Revelation discloses it as a place of no more death, mourning, crying, or pain (Revelation 21:4), a “new Jerusalem,” filled with glory and everlasting victory. It shines with intelligence, its city made of pure gold as “pure as glass,” with foundations of sapphire, agate, emerald, and other precious jewels, and its gates of pearl with angels before each one (Revelation 21:11-21).
Jesus describes our heavenly home as God’s house, a palace with many rooms, noting He is going ahead of us “to prepare a place” for us (John 14:2-3).
What Does the Bible Say about Hell?
However, for those who do not believe, the Bible describes a far different place. Jesus calls it a place of “eternal punishment” (Matthew 25:46), a “raging furnace” with “lamentation and gnashing of teeth” (Matthew 13:42).
Hell is not just a idea but an real place. Jesus cautioned us in Matthew 10:28 to “be afraid of the One who can terminate both soul and body in hell,” and wishes us to do whatever we can to escape sin, even to the point of removing an eye that makes us to stumble.
“It is better for thee to enter into the kingdom of God with an eye than having two eyes to be cast into hell fire, where the worms doesn’t die, and the fire is everlasting” (Mark 9:47-48).
It is not only the wicked who clinch sin that go there, either — it is those who do not believe.
“He who believes the son has eternal life and he who doesn’t believe the son shall not see life but the anger of God dwells on him John 3:36.
The Book of Revelation contains a great deal of description about hell, comparing it to a place of anger and darkness, an abyss, and a “burning lake of scorching sulfur.”
Why Are There So Many Versions of the Afterlife?
There are diverse versions of the afterlife because there are so many thoughts of who God is, what our purpose is on earth, and the link between faith and action.

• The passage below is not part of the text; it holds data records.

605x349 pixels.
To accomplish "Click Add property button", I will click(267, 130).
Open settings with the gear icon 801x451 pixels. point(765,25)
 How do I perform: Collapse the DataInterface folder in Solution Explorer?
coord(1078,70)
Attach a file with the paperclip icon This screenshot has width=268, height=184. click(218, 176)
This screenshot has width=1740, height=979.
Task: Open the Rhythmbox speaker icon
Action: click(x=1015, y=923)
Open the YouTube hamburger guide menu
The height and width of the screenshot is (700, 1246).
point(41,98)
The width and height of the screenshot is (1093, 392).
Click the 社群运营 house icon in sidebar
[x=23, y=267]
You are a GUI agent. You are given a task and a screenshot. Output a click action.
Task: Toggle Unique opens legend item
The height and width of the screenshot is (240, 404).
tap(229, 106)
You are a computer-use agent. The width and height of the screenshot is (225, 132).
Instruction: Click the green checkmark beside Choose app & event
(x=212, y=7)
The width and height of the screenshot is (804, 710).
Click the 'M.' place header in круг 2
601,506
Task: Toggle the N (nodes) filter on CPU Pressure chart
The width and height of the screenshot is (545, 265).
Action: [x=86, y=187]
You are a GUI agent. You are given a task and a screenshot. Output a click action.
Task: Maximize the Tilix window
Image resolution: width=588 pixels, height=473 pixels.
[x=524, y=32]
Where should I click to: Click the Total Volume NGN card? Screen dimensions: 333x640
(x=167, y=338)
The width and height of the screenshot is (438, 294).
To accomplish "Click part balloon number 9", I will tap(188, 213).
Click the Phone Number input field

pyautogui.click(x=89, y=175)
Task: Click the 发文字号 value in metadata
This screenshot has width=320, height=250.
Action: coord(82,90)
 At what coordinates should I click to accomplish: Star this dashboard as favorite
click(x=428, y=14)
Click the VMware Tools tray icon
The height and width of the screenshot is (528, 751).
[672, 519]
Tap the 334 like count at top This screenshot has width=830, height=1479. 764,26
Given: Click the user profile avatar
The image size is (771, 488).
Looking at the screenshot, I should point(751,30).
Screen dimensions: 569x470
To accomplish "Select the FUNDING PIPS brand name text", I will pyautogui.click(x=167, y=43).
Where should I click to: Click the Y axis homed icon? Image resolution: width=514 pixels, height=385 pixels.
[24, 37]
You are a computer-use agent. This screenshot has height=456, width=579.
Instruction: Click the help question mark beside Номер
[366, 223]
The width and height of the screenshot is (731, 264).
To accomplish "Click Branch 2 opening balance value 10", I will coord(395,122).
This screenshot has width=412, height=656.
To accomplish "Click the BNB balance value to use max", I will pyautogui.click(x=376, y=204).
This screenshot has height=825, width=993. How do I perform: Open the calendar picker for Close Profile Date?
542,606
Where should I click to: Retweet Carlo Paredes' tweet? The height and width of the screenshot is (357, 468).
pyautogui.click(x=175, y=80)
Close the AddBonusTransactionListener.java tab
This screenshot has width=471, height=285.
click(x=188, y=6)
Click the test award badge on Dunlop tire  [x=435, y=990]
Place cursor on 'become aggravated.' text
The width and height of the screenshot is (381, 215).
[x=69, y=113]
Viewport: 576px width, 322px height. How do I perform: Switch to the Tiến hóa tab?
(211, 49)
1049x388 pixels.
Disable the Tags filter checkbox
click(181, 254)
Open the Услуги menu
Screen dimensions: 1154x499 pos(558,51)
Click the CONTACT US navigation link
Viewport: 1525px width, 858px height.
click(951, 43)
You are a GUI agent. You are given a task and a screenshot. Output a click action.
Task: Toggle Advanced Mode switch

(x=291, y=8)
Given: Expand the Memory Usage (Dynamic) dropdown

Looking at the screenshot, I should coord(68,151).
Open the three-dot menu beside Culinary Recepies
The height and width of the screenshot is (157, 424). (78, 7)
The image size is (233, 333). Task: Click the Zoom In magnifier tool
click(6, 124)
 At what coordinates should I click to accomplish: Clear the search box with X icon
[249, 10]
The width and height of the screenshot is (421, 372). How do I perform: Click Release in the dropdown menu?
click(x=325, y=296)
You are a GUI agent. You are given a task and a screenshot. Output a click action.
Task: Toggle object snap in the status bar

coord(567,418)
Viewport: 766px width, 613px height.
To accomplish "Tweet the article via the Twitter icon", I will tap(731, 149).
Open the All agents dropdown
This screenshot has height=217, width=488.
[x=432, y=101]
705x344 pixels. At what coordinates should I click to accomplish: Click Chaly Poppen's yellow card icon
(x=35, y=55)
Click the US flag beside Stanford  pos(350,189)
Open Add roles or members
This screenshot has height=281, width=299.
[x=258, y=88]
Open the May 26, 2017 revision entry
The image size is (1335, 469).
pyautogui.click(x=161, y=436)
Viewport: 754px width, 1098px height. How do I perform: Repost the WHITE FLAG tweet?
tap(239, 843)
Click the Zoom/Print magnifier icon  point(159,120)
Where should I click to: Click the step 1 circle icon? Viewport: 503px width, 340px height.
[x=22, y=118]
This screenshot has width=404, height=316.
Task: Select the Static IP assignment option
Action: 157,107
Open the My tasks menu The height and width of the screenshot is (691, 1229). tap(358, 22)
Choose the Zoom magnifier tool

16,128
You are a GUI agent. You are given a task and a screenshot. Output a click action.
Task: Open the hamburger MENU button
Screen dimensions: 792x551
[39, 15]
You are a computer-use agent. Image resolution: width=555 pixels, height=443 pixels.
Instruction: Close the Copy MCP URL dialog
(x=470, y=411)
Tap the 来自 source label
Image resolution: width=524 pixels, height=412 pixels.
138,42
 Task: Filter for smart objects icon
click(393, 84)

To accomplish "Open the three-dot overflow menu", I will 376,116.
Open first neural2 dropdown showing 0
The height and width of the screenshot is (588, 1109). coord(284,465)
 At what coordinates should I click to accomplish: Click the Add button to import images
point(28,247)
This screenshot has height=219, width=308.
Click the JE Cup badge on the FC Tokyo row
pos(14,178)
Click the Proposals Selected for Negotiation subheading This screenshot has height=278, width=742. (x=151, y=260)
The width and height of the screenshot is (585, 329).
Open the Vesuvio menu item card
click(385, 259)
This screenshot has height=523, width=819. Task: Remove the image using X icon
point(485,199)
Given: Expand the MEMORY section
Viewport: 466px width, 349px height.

But the Bible is clear: Everyone who believes in Jesus Christ as the Son of God repents of their sins, and follows His way is definitely everlasting life.
Our salvation was acquired through Jesus’ sacrifice, which paid our sin-debt for all infinity and whose life illustrates how we are to live both on earth and in heaven: In full obedience and alignment with God, our Father.